It's one of the methods that converge really quickly, you double the number of correct digits with each step (that statement is independent of the base, and applies once you start getting some correct digits).

x < x * x is only true for x>1, but that's not relevant here.

What we do need (for x>0 and y>0): if x < y then y/x > 1 or equivalently y^2 / x > y. Same for the other direction, if x > y then y^2 / x < y. Here y is the square root we are looking for. This inequality makes sure one of our numbers is always too small while the other one is too large, i.e. the square root is in between.
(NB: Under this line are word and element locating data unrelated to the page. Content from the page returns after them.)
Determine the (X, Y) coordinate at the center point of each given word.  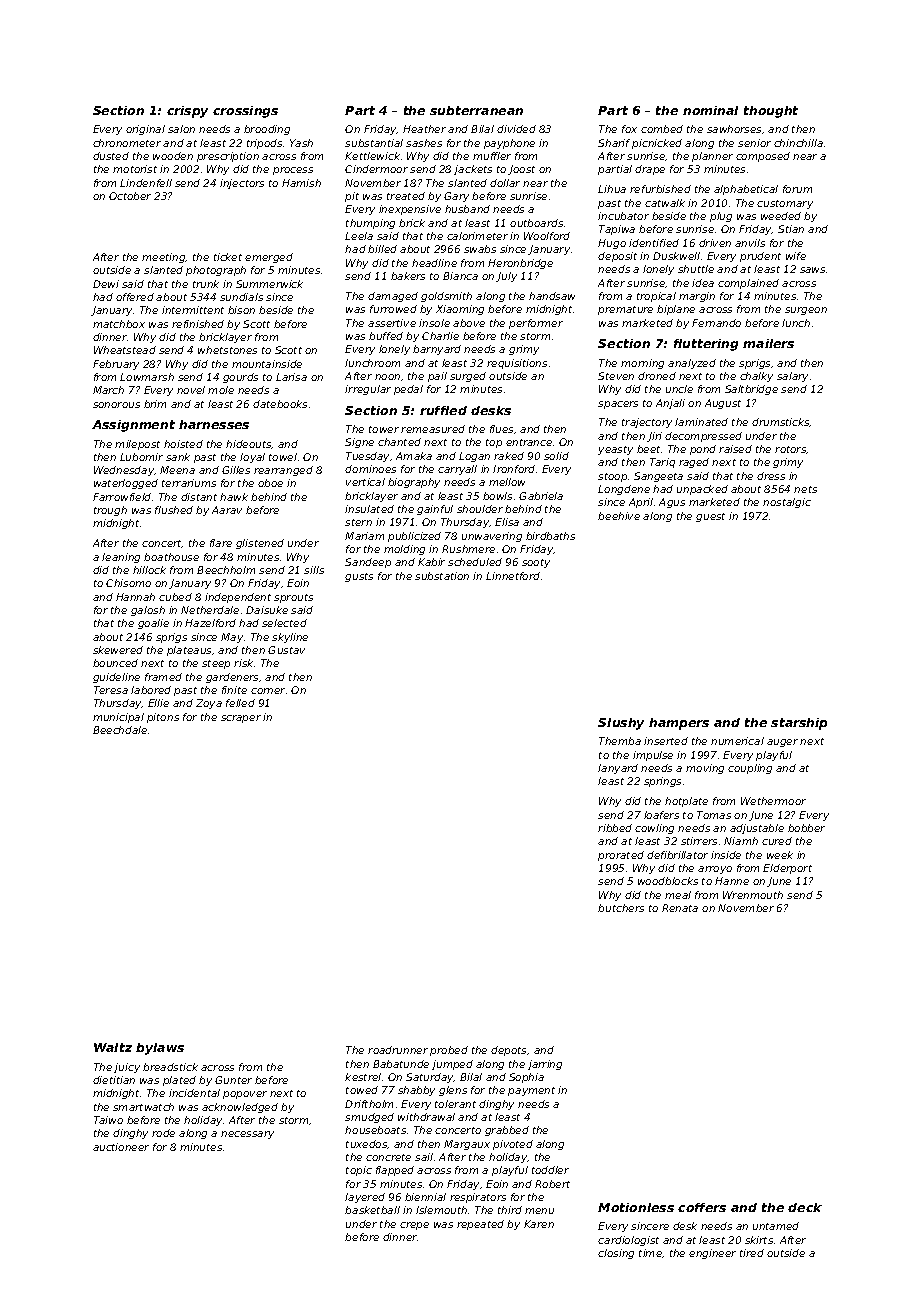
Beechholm (226, 570)
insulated (369, 509)
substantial (374, 143)
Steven (616, 376)
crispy (187, 112)
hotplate (686, 802)
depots (508, 1051)
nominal (710, 110)
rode (163, 1133)
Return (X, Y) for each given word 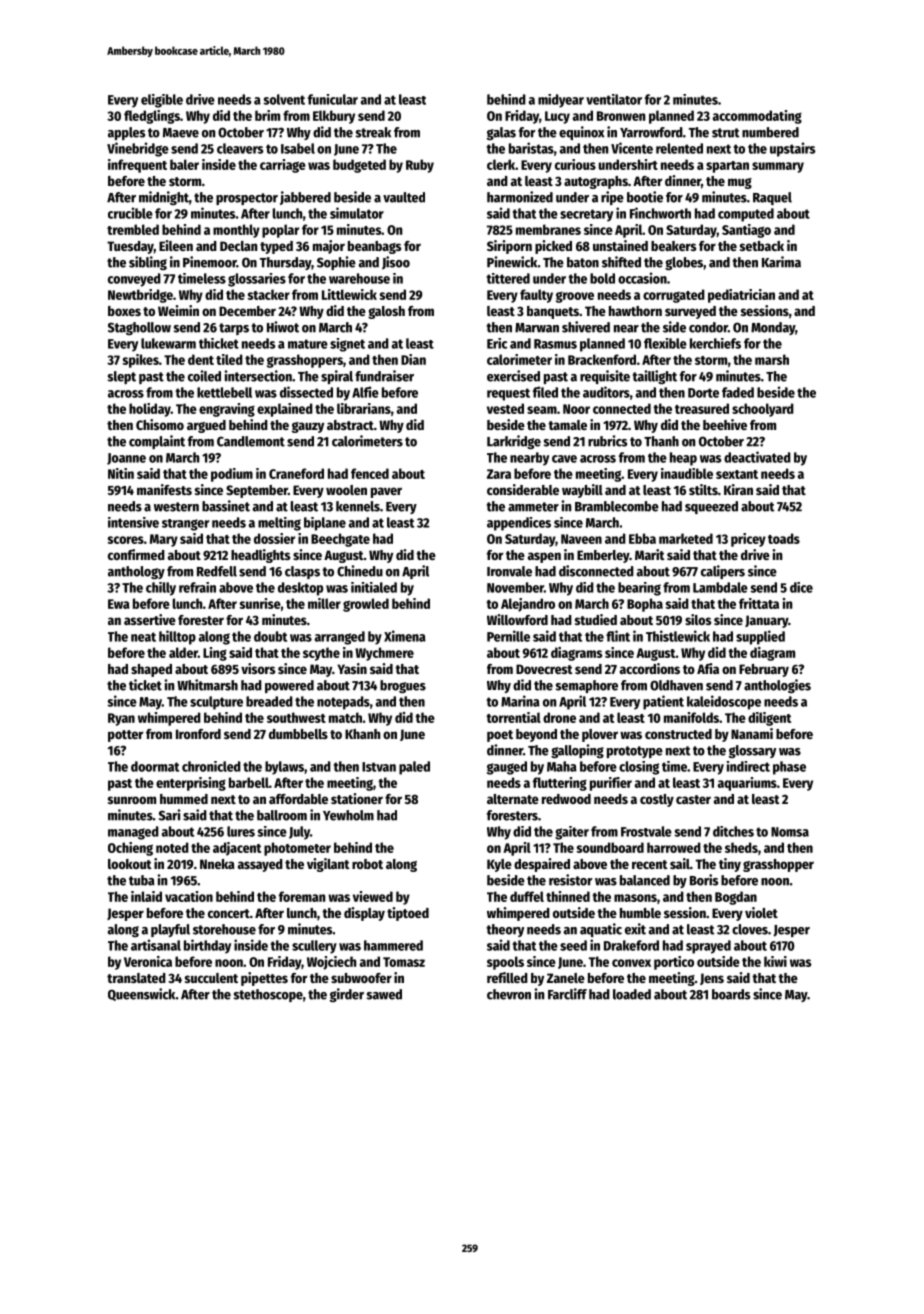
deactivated (757, 457)
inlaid (146, 896)
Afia (708, 668)
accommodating (757, 117)
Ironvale (509, 571)
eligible (162, 101)
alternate (513, 799)
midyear (561, 101)
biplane (325, 524)
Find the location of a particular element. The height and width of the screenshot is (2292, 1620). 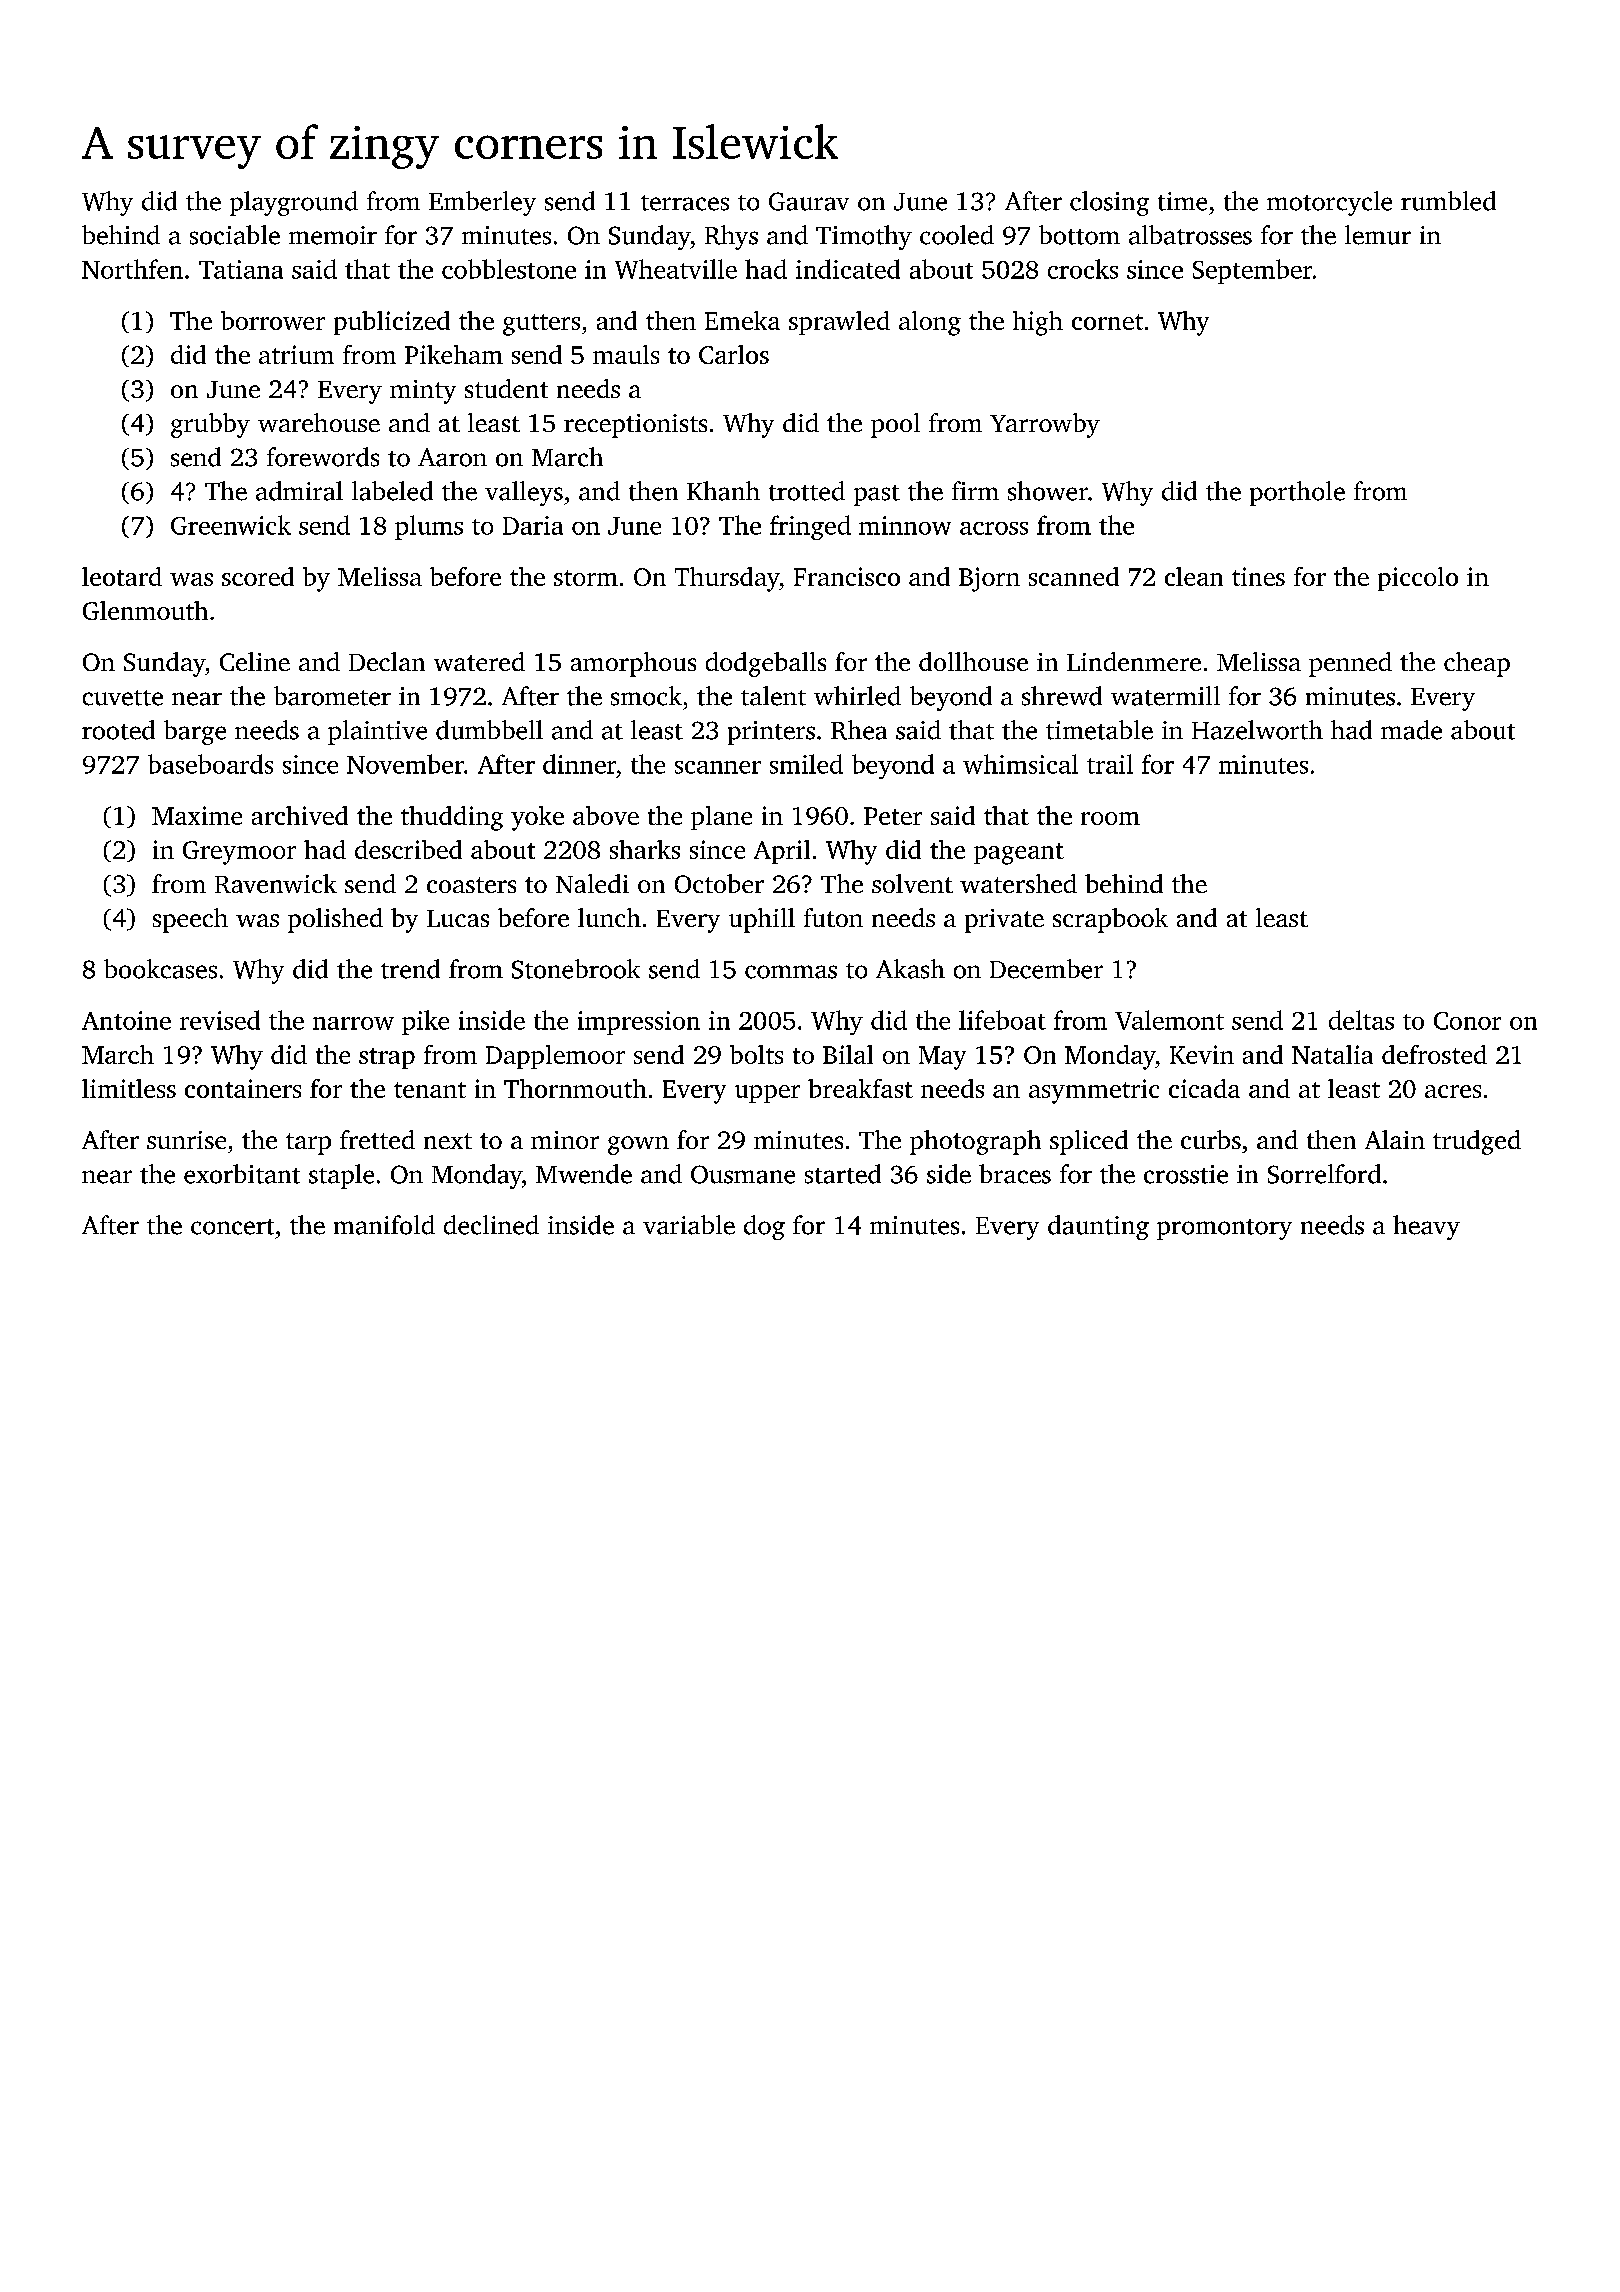

piccolo is located at coordinates (1418, 579).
As mentioned, a calculator will typically do it a bit differently. Usually numbers are stored in floating point format. 40 wouldn't be stored as "40", but as 1.01*2^5 where 1.01 is a binary number. 1.01*2^5 = 101000 in binary which is 32+8=40 in decimal.

The square root of a product of two numbers is the product of square roots: sqrt(a*b) = sqrt(a)*sqrt(b). To calculate the square root of 2^(n), we just need to divide n by 2: sqrt(2^(5)) = 2^(5/2) = 2^2 * sqrt(2). The calculator knows sqrt(2), so it only needs to calculate the square root of 1.01 (in binary), or more generally any number between 1.0 and 1.111... = 10 (i.e. 2 in decimal). The smallest and largest number only differ by a factor 2. You can make a few entries in a table to use as starting values, or just use the same value for all cases - it won't be that far off anyway. Do a few steps of the method I showed, multiply the result by the square root of 2 if needed (if the original exponent was odd), combine it with the integer powers of 2 (here 2^(2)) and you get the square root.

You don't need a table of squares. This method works, even if you don't start with a square. You just need to start as close as possible to the square root.

Even some crude approximation, like "closest power of 10", is enough for the initial value.

> and every stay is "squared"

Huh?

Bit shifts multiply by powers of 2.